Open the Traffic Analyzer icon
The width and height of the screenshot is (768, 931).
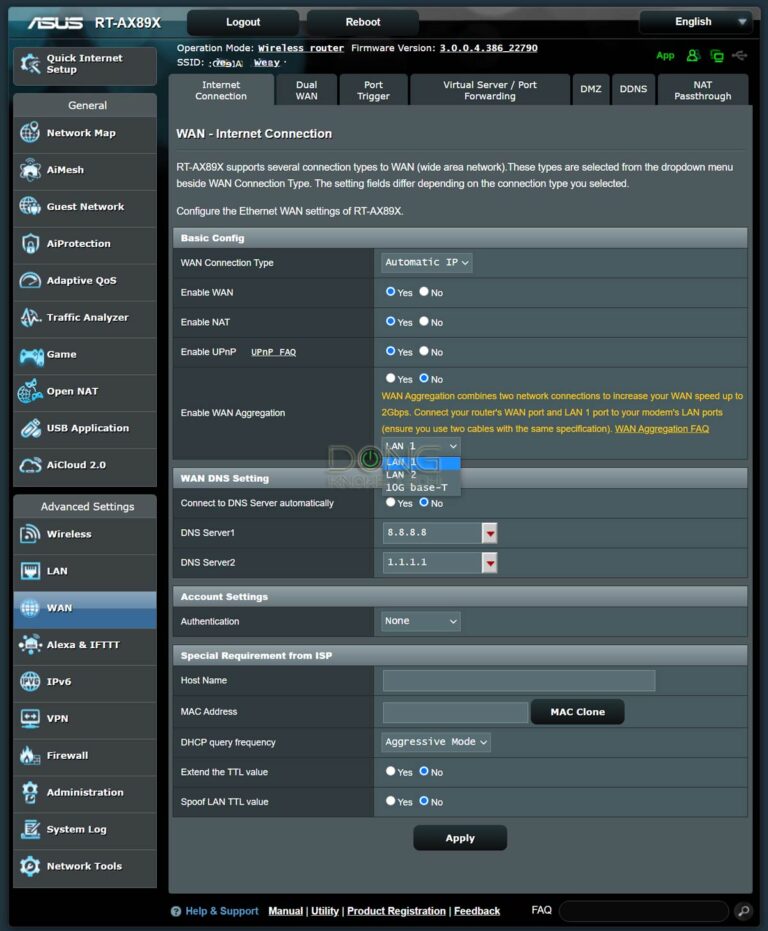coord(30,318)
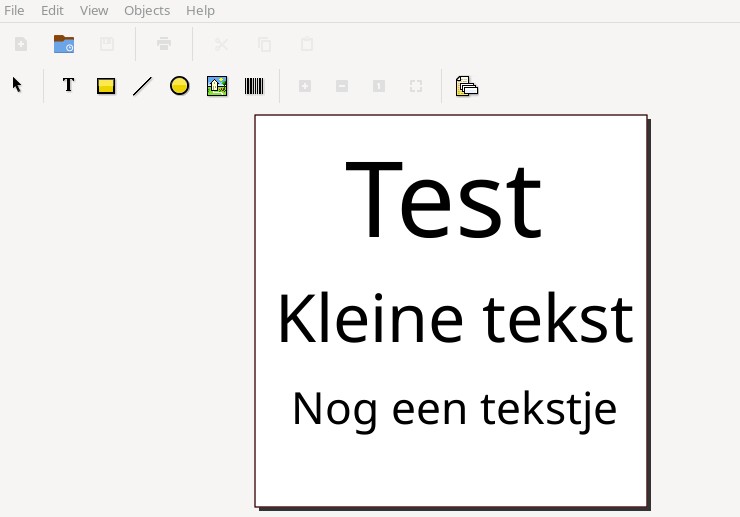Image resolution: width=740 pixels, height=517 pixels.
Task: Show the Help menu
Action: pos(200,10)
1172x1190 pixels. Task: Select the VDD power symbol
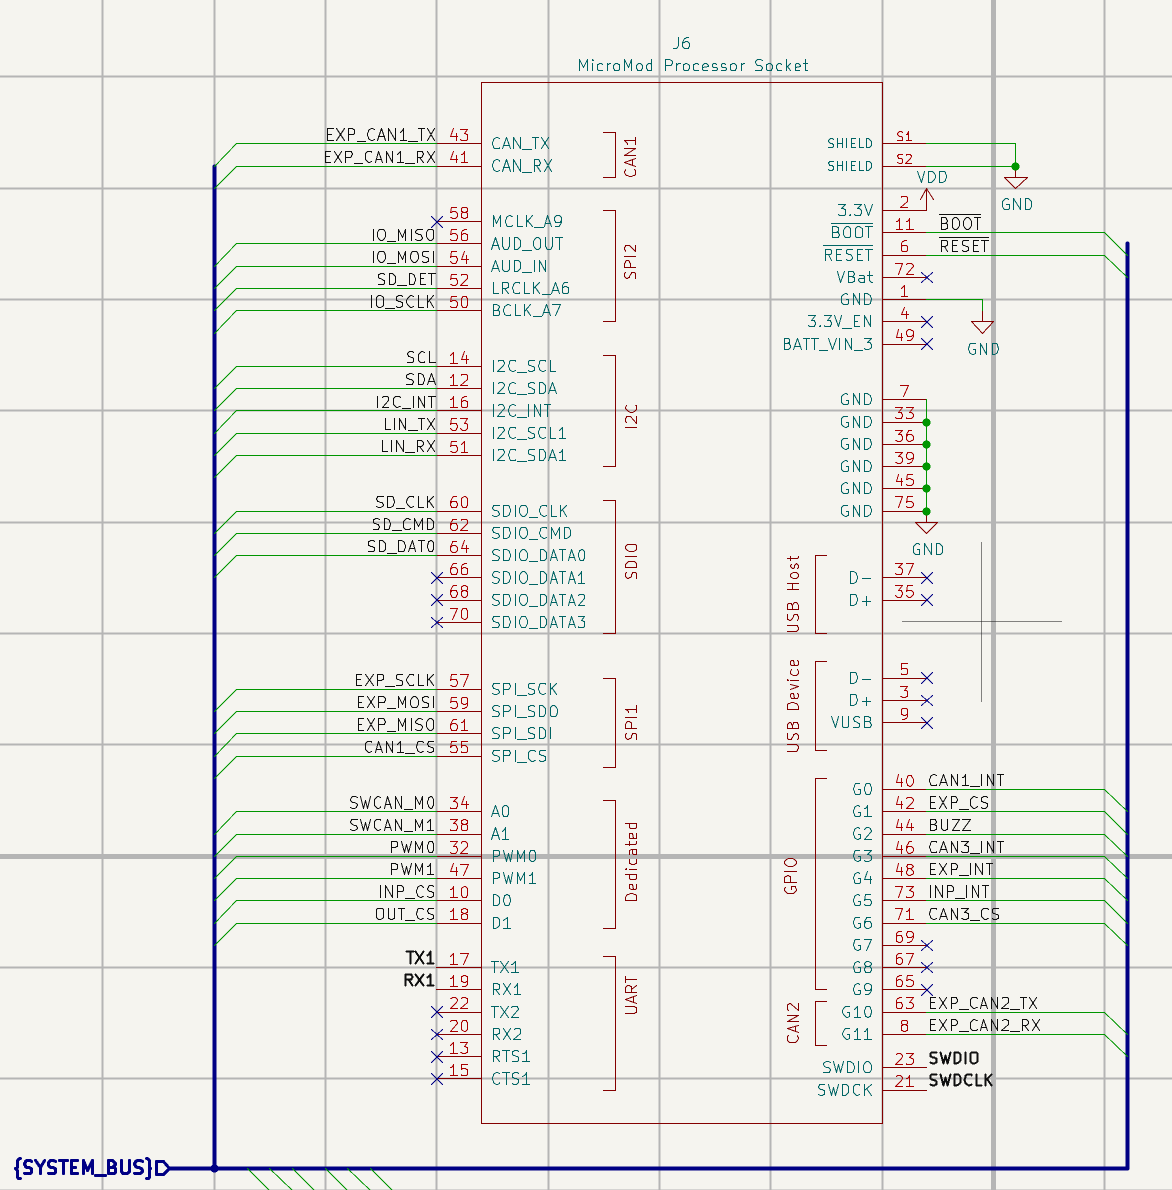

══════════

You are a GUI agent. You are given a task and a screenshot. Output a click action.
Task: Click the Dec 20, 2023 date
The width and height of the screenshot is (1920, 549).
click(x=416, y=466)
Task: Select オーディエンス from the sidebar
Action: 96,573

══════════

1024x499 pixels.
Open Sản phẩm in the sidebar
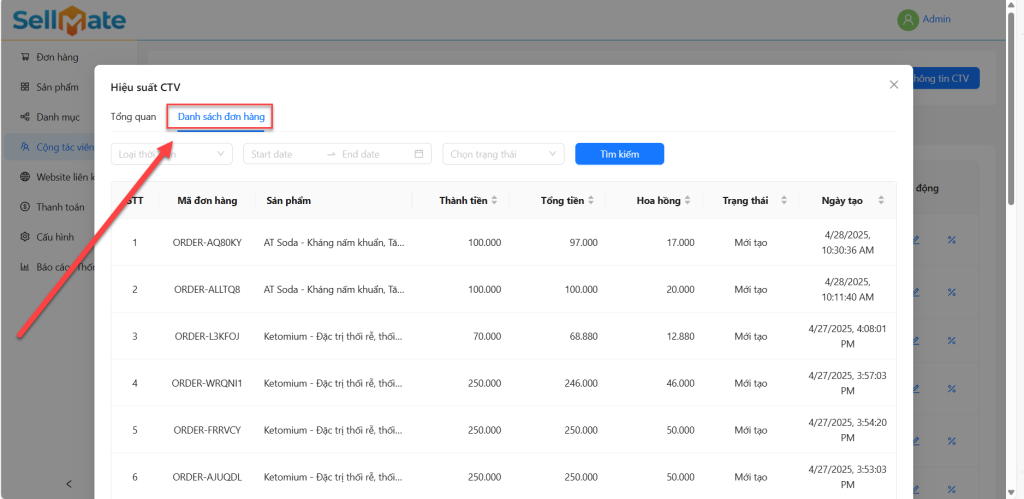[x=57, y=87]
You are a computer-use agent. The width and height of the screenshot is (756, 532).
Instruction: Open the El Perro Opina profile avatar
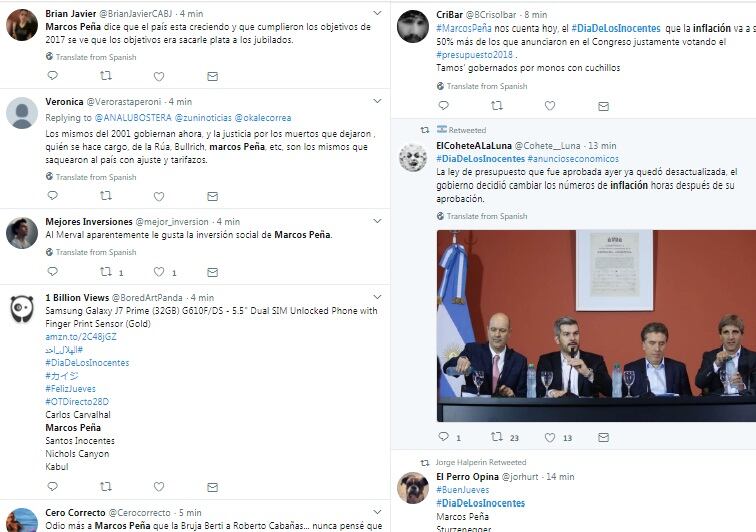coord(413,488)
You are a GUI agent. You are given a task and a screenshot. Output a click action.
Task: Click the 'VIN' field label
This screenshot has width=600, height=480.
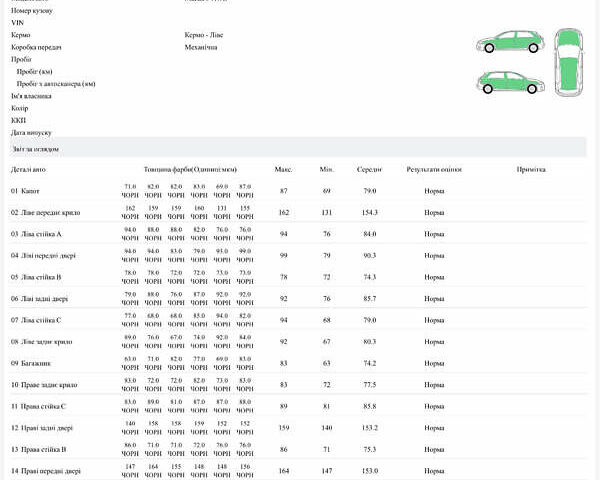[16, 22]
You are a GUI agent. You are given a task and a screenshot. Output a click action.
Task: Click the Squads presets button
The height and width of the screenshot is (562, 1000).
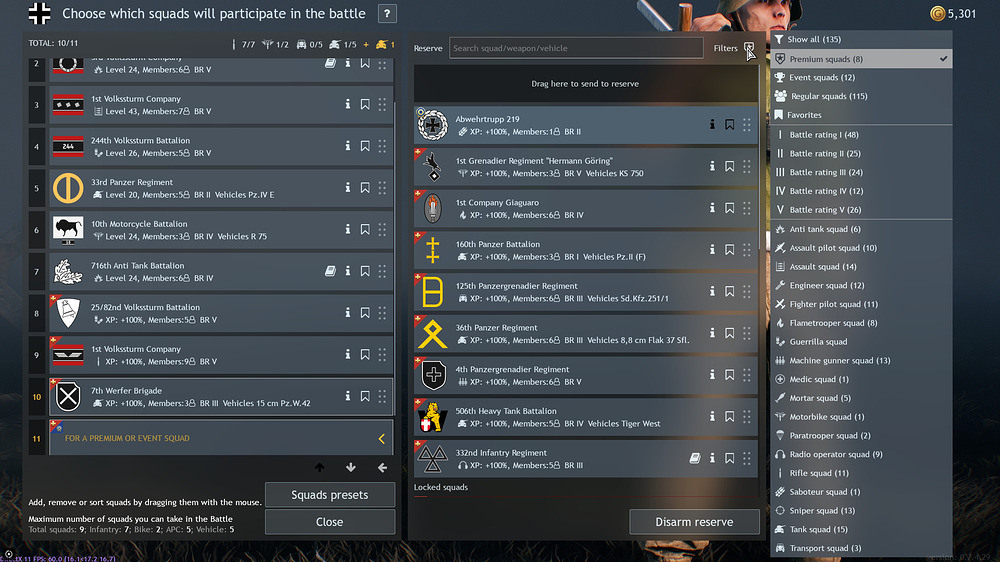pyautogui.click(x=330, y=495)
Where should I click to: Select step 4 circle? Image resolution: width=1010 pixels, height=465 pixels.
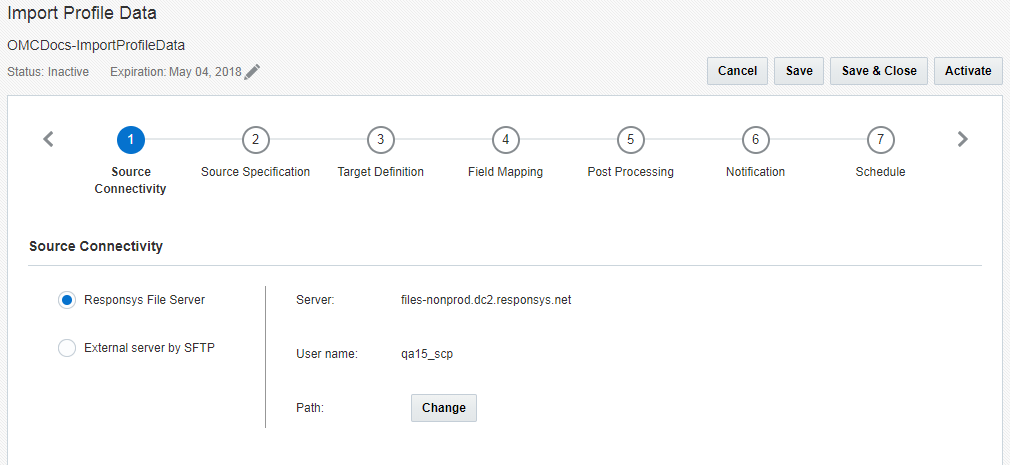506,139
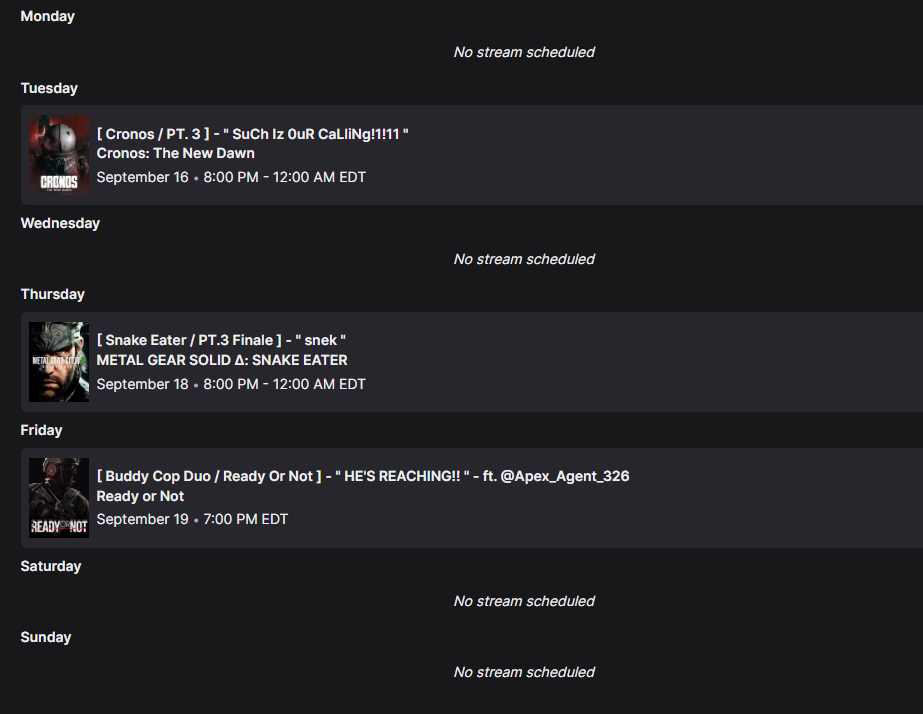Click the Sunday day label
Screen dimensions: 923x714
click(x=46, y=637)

══════════

• [WORK TO COMPLETE] Transcribe, from the material above, the stretch starting at the line with "Open the Traffic Analyzer icon" and ending at the line with "1172x1190 pixels. Task: Select", both included, exactly. Do not carry over pictures.

• [TASK RESPONSE]
Open the Traffic Analyzer icon
The width and height of the screenshot is (768, 931).
coord(30,318)
Image resolution: width=740 pixels, height=517 pixels.
Task: Show the Help menu
Action: pos(200,10)
1172x1190 pixels. Task: Select the VDD power symbol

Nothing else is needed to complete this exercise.